● Aim of the task
Where in the data below does the word "click" appear? Copy each line that holds it.

● Data shown
◇ ◇ ◇ ◇ ◇ ◇ ◇
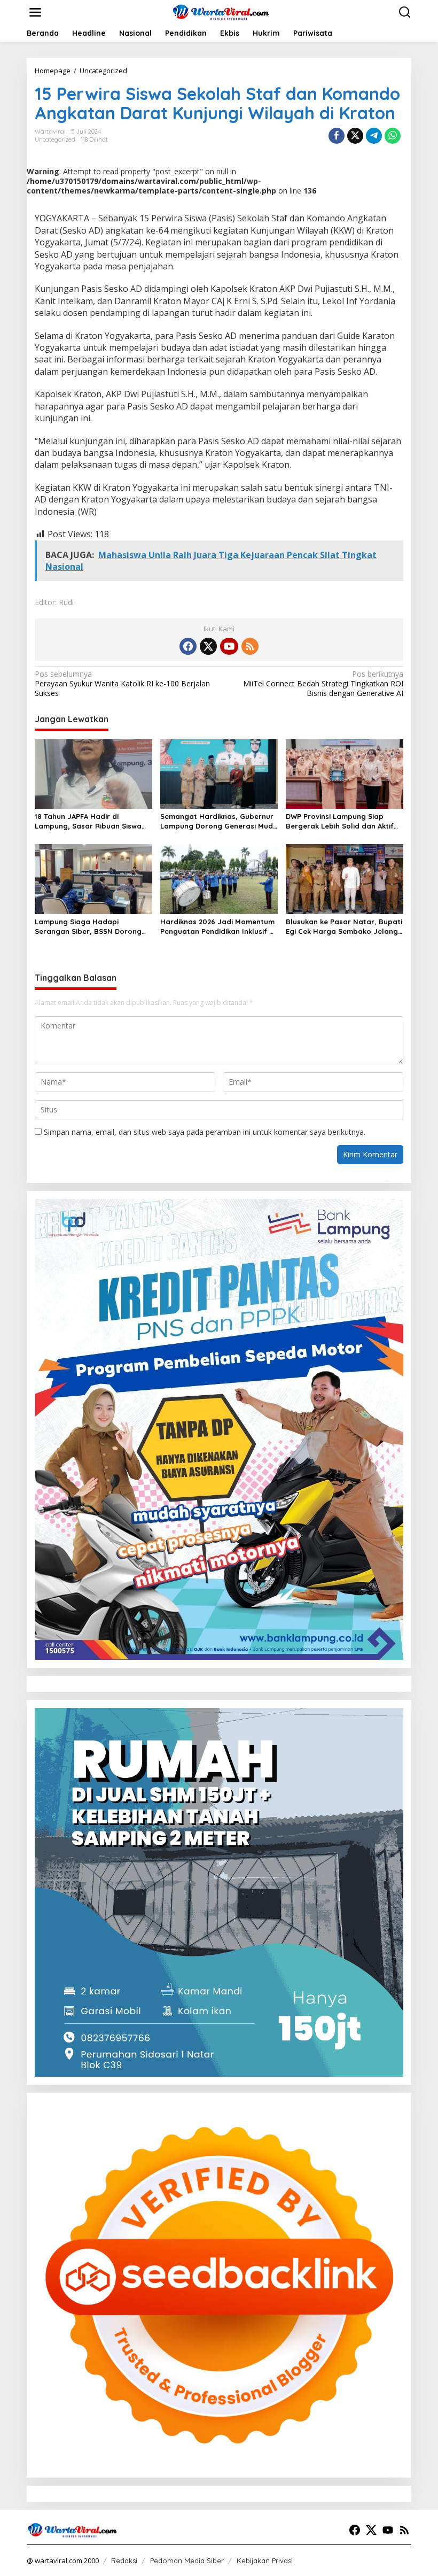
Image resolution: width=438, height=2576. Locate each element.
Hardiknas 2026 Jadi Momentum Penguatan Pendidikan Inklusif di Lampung (218, 926)
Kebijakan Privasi (265, 2560)
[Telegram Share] (374, 136)
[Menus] (35, 12)
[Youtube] (229, 646)
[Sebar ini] (336, 136)
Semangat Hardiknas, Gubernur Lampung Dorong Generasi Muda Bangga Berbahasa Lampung (219, 821)
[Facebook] (188, 646)
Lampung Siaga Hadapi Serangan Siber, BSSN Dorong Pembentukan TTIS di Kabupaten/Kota (88, 926)
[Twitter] (208, 646)
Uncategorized (55, 139)
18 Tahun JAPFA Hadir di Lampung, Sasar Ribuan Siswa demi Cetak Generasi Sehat (88, 821)
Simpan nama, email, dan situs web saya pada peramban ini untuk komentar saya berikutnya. (204, 1132)
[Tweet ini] (355, 136)
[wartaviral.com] (221, 11)
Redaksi (124, 2560)
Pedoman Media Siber (187, 2560)
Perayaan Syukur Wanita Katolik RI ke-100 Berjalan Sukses (122, 683)
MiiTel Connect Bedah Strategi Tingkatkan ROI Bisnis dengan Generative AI (323, 683)
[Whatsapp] (393, 136)
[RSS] (250, 646)
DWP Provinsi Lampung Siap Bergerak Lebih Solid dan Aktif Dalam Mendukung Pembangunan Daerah (340, 821)
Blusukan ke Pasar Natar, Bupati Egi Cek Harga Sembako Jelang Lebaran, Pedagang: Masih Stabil (344, 926)
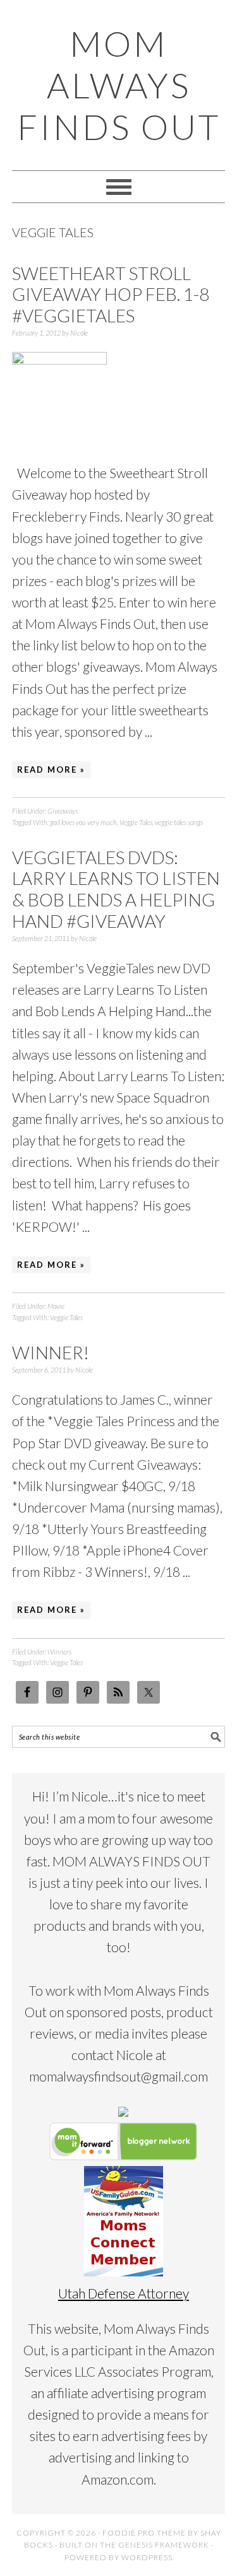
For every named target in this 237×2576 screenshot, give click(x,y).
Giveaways (62, 811)
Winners (59, 1652)
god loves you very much (83, 822)
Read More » (51, 769)
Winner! (50, 1352)
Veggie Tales (135, 822)
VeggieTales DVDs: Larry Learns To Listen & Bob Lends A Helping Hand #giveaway (116, 889)
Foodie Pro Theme (144, 2533)
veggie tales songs (179, 822)
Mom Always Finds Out (119, 85)
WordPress (147, 2557)
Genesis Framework (163, 2545)
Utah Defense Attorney (123, 2293)
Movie (55, 1306)
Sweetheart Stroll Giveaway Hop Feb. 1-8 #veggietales (110, 294)
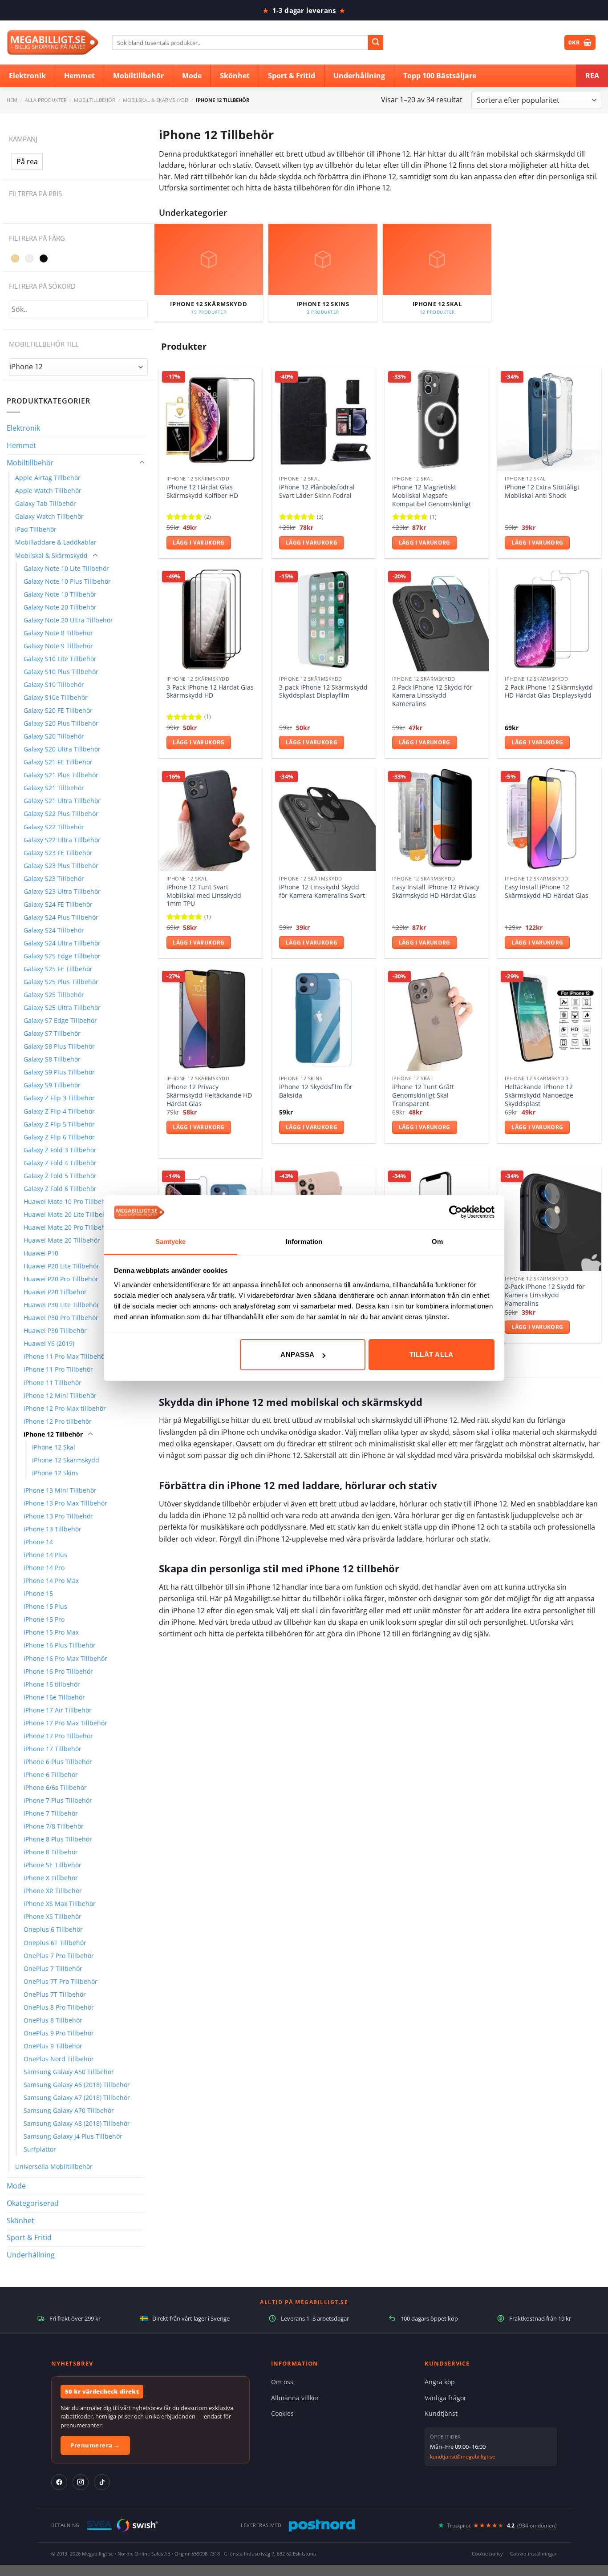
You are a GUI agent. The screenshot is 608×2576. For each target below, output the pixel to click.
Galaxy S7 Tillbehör (52, 1033)
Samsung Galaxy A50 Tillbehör (69, 2071)
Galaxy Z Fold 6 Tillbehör (60, 1188)
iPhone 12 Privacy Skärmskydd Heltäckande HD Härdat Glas (209, 1095)
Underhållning (31, 2255)
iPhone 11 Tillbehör (52, 1382)
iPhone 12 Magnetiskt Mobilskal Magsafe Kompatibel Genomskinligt (431, 495)
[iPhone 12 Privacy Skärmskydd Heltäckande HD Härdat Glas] (210, 1019)
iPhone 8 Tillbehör (51, 1852)
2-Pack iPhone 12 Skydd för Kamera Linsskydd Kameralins (432, 695)
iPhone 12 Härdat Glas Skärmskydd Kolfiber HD (202, 491)
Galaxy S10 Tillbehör (54, 684)
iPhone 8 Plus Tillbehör (58, 1839)
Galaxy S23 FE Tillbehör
◇ ◇ ◇ ◇ ◇ ◇ ◇
● Answer to this exercise
For every named target in this 237×2576 screenshot, give click(x,y).
You are a GUI agent. The screenshot is 608×2576. For each target below, output the pixel to click.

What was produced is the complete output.